Même lorsque l’intervention chirurgicale réussit, la moitié des victimes d’accidents vasculaires cérébraux conservent des séquelles importantes. Des chercheurs viennent de percer le mystère de cette énigme médicale qui touche des milliers de patients chaque année.
Un paradoxe médical qui intrigue les spécialistes
La thrombectomie permet d’extraire mécaniquement l’obstacle qui bloque l’artère et de restaurer la circulation sanguine. Pourtant, cette procédure ne suffit pas à garantir un rétablissement complet.
Les statistiques révèlent une réalité préoccupante : seulement 10 % des patients récupèrent totalement leurs capacités. Un quart présente des séquelles mineures, tandis que la moitié souffre de handicaps allant de modérés à sévères.
Le phénomène « no-reflow » révélé par l’observation
Des expériences menées sur des souris ont mis en lumière un comportement sanguin surprenant. Les scientifiques ont constaté un flux chaotique dans les petits vaisseaux cérébraux, parfois même inversé.

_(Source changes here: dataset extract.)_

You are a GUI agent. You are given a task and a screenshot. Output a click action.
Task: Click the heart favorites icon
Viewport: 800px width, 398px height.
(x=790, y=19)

Frederik Denorme témoigne de cette découverte : « Nous l’avons vu se produire de nos propres yeux. Le sang qui circulait vers la gauche s’est soudainement mis à circuler vers la droite et inversement ».
Le sang revient certes dans l’artère principale, mais peine à irriguer correctement le réseau capillaire du cerveau. Ce dysfonctionnement explique pourquoi les tissus cérébraux restent endommagés.
Une protéine coagulante identifiée comme coupable
Le facteur von Willebrand, une protéine habituellement impliquée dans la coagulation, joue un rôle central dans cette problématique. Normalement replié à l’intérieur des vaisseaux, il se déploie pour faciliter la formation de caillots.
Ce mécanisme protecteur se retourne contre l’organisme après la thrombectomie. Il génère de nouveaux micro-caillots dans les petits vaisseaux une fois le blocage principal éliminé.
L’inflammation amplifie le problème
L’interleukine-6, une molécule inflammatoire, perturbe la régulation du facteur von Willebrand après l’accident vasculaire cérébral. Cette réaction inflammatoire aggrave la tendance à former des obstructions microscopiques.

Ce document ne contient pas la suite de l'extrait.